Artificial Intelligence of Object Detection in Skeletal Scintigraphy for Automatic Detection and Annotation of Bone Metastases

Diagnostics (Basel). 2023 Feb 12;13(4):685. doi: 10.3390/diagnostics13040685.

Abstract

Background: When cancer has metastasized to bone, doctors must identify the site of the metastases for treatment. In radiation therapy, damage to healthy areas or missing areas requiring treatment should be avoided. Therefore, it is necessary to locate the precise bone metastasis area. The bone scan is a commonly applied diagnostic tool for this purpose. However, its accuracy is limited by the nonspecific character of radiopharmaceutical accumulation. The study evaluated object detection techniques to improve the efficacy of bone metastases detection on bone scans.

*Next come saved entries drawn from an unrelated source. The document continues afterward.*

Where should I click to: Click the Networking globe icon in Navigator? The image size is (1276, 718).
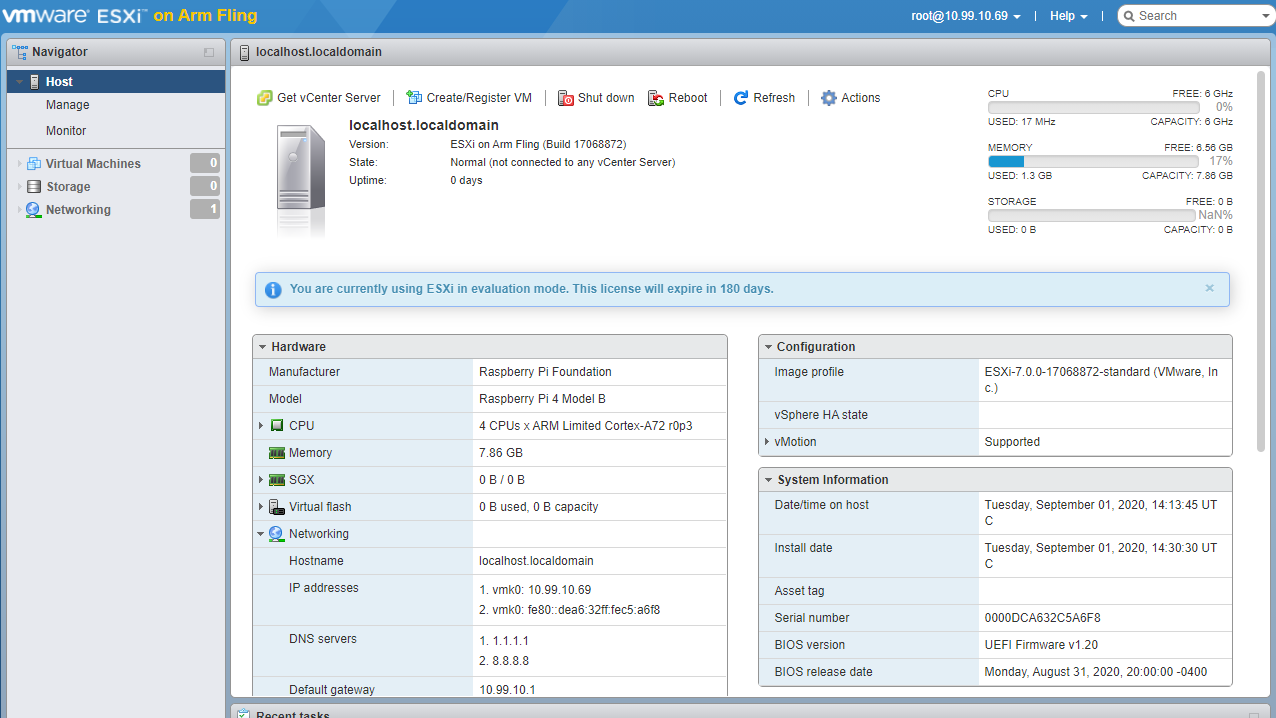coord(34,210)
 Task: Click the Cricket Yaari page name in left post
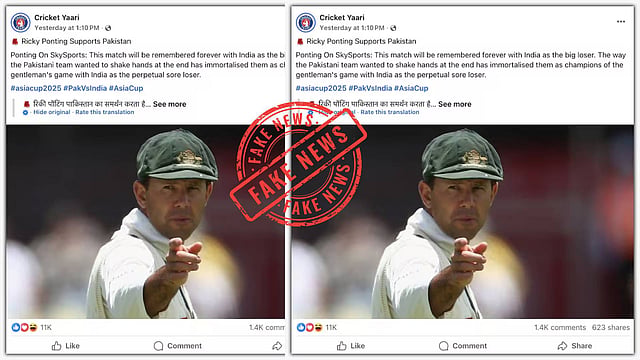tap(57, 18)
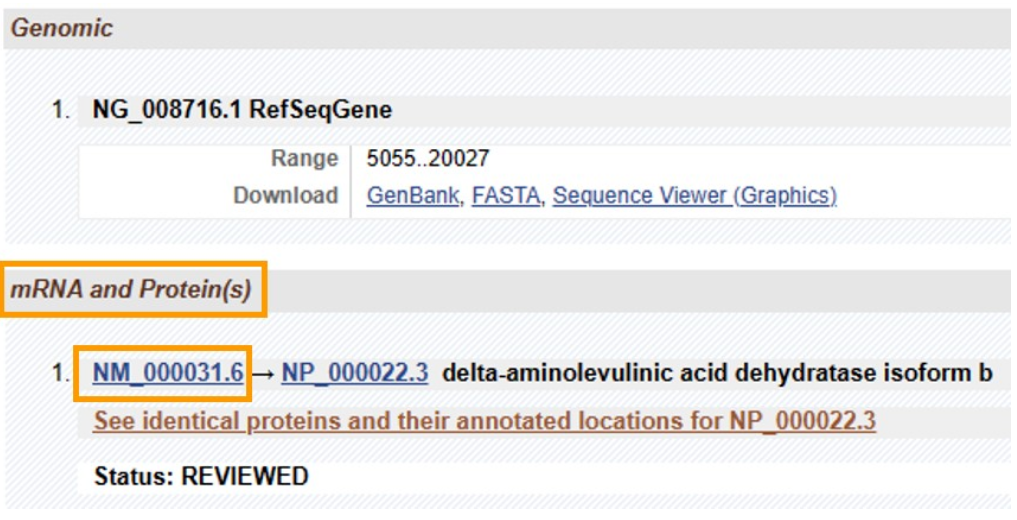Screen dimensions: 1017x520
Task: Open the GenBank download link
Action: 413,195

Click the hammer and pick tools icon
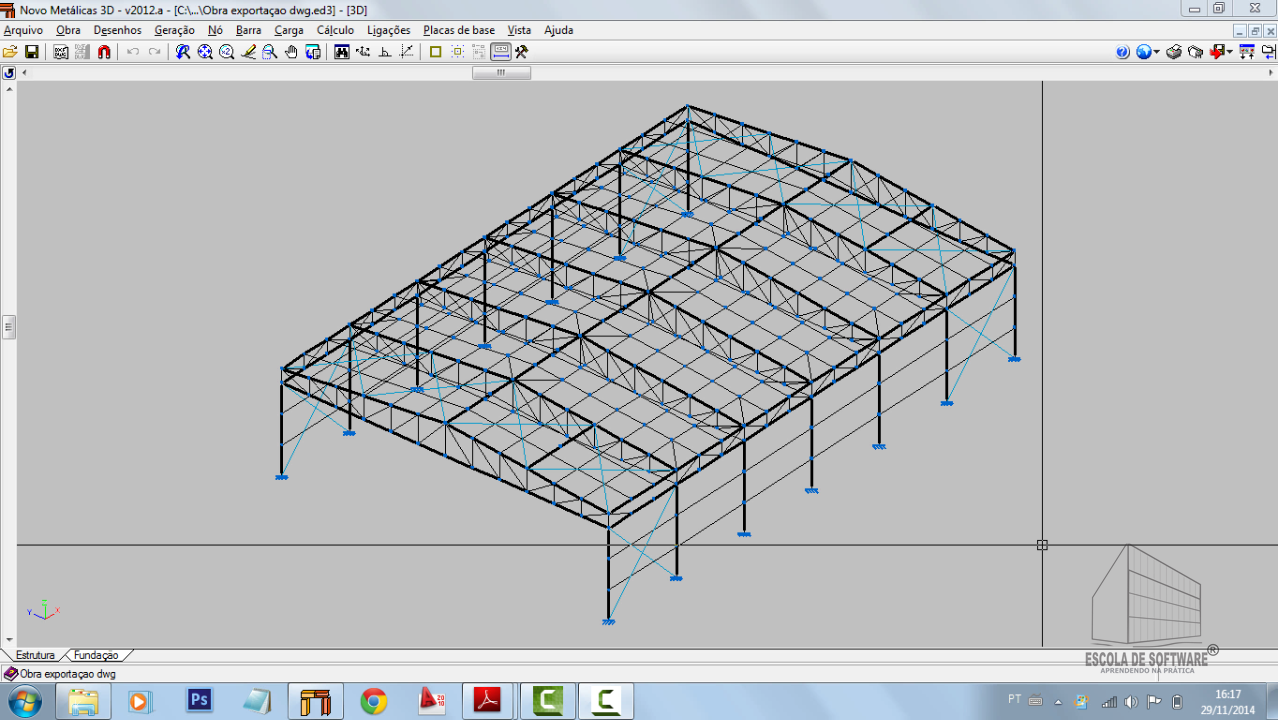point(521,52)
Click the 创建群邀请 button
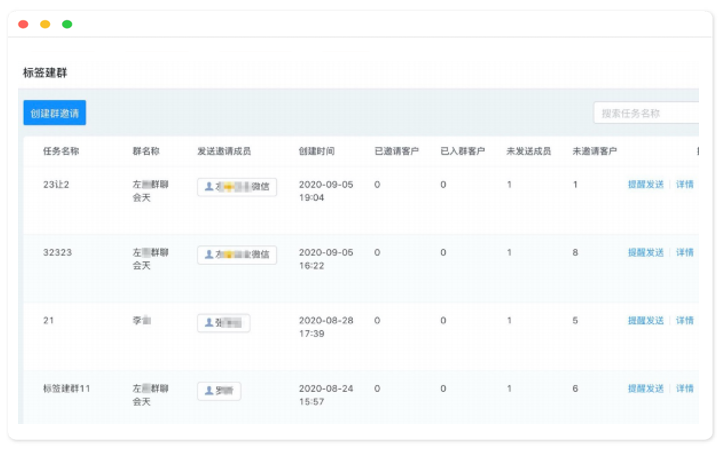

Methods: We retrospectively examined the data of 920 patients, aged 23 to 95 years, who underwent bone scans between May 2009 and December 2019. The bone scan images were examined using an object detection algorithm.

Results: After reviewing the image reports written by physicians, nursing staff members annotated the bone metastasis sites as ground truths for training. Each set of bone scans contained anterior and posterior images with resolutions of 1024 × 256 pixels. The optimal dice similarity coefficient (DSC) in our study was 0.6640, which differs by 0.04 relative to the optimal DSC of different physicians (0.7040).

Conclusions: Object detection can help physicians to efficiently notice bone metastases, decrease physician workload, and improve patient care.

Keywords: Detectron2; bone scan; faster R-CNN; feature pyramid network; object detection.

Grants and funding

This research received no external funding.